We learnt that PenCom is about to come up with guidelines that will assist RSA holders to pay for their mortgages or build houses. Please explain the philosophy behind it. And how far have you gone in actualising this?
One of the highpoints of the PRA 2014 is the provision which allows contributors to utilise part of their RSA balances towards payment of equity in a mortgage for the acquisition of a primary home.
The main rationale stemmed from what was obviously a critical aspiration of most workers. Since the CPS was designed to be responsive to the needs of contributors, the PRA now allows contributors with sufficient RSA balances to own their homes through mortgages, while still in active service. I should emphasise that the guidelines would be clear that access to the funds is to secure mortgages through appropriate institutions and after necessary due diligence. This is to ensure that the funds are utilised as intended. In a nutshell, there will be no cash given to contributors directly to build houses, since the law clearly does not allow that to be done. We have recently exposed the draft guidelines to various stakeholders for their input. Thereafter, the finalised guidelines will be issued after necessary internal approvals are concluded.
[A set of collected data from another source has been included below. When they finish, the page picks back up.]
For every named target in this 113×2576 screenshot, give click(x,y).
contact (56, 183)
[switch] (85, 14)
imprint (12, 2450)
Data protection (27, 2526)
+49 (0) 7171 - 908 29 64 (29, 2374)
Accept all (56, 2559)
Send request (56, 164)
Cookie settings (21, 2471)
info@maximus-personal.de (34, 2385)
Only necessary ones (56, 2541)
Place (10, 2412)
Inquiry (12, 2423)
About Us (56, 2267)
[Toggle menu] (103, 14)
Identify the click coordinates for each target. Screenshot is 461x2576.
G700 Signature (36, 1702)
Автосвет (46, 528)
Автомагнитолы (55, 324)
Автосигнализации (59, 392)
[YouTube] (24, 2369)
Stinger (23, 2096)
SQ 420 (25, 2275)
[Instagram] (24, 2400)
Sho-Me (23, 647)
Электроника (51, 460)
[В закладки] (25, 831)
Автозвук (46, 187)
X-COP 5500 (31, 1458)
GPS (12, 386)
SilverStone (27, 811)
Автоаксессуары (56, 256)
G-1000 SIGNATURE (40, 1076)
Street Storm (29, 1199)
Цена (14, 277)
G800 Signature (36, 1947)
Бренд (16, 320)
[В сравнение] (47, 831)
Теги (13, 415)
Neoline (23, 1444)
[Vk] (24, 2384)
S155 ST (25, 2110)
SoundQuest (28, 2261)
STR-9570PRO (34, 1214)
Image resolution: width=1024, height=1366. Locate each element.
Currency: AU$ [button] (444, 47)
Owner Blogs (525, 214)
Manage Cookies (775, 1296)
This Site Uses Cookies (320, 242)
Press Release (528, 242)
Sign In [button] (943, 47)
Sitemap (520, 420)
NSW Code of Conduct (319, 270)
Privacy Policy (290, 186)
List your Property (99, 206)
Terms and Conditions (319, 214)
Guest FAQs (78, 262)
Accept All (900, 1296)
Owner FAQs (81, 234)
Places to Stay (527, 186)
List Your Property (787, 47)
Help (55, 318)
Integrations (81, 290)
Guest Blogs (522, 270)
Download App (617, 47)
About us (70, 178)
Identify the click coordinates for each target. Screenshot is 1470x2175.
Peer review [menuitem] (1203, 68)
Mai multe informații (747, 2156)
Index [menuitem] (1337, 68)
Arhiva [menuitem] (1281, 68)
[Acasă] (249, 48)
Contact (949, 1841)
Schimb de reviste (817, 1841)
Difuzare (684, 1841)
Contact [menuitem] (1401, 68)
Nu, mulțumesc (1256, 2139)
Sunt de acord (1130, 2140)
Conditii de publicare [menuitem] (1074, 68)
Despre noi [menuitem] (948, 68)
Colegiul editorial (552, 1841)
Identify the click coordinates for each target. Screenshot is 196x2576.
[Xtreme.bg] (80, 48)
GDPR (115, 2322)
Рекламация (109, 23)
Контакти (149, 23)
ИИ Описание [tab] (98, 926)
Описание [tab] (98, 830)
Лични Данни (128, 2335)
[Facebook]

How easy is PenCom making the transfer window work for RSA holders because RSA holders have been agitating for it? And I know that PenCom is working on something but how soon will it happen?
The CPS is a pension scheme that allows contributors to take the decision on which PFA will manage their RSAs. This is one of its key in-built transparency mechanisms and promotion of healthy competition by its operators. It also allows the contributor to change a PFA through the RSA Transfer Window. It’s important that the Transfer Window takes off with appropriate structures that would guarantee lasting results. We realised the need to provide a sound technology platform that would adequately enable smooth operations of the transfer window from the onset. There is also the need to ensure that all contributors are biometrically identified to ensure that there are no duplications once the transfer commences. Already, the ongoing processes have reached advanced stages for an efficient implementation of the Transfer Window.
What is PenCom doing about non-remittance of deductions by private organisations?
We remain resolute in our determination to drive compliance at every level. We commissioned recovery agents to examine employers’ records and determine outstanding pension contributions and non-remittances for payment to be made. Substantial recoveries are being made and remitted. It is instructive to note that these non-remittances are being paid with appropriate penalties as well as interests that would have accrued to the RSAs. In the case of recalcitrant organisations, particularly those who make deductions from salaries of their employees but do not remit to their RSAS, we reiterate our resolve to ensure we turn them in to the appropriate law enforcement agencies.
PenCom is supposed to be supervising the Pension Transitional Arrangement Directorate (PTAD) and yet PTAD reports to the Finance Ministry. Why is it so?
PenCom was established by the PRA to regulate all pension matters in Nigeria. As at 2004 when the PRA was first enacted, there were retirees under the old DB Scheme in the public sector. Thus, under the transitional arrangements in the PRA, PTAD was to be established to oversee retirees under the old DB scheme in the Federal public service. The effective implementation of this provision commenced in 2012 when the government constituted an Inter-Ministerial Committee (IMC) chaired by the Director General of PenCom to recommend holistic measures at resolving the old DB issues.
The recommendations of the IMC led to the commencement of PTAD in 2013. However, the enactment of the PRA 2014 thereafter streamlined the structure of PTAD through express enabling provisions to consolidate under one platform, all the FGN pension departments, i.e. Civil Service; Police and Customs, Immigration and Prisons (CIPPO). PTAD is regulated by PenCom and guidelines for their operations have been issued. That PTAD reports to the Federal Ministry of Finance is as prescribed by the PRA 2014 for administrative purposes. This does not in any way conflict with our regulatory activities.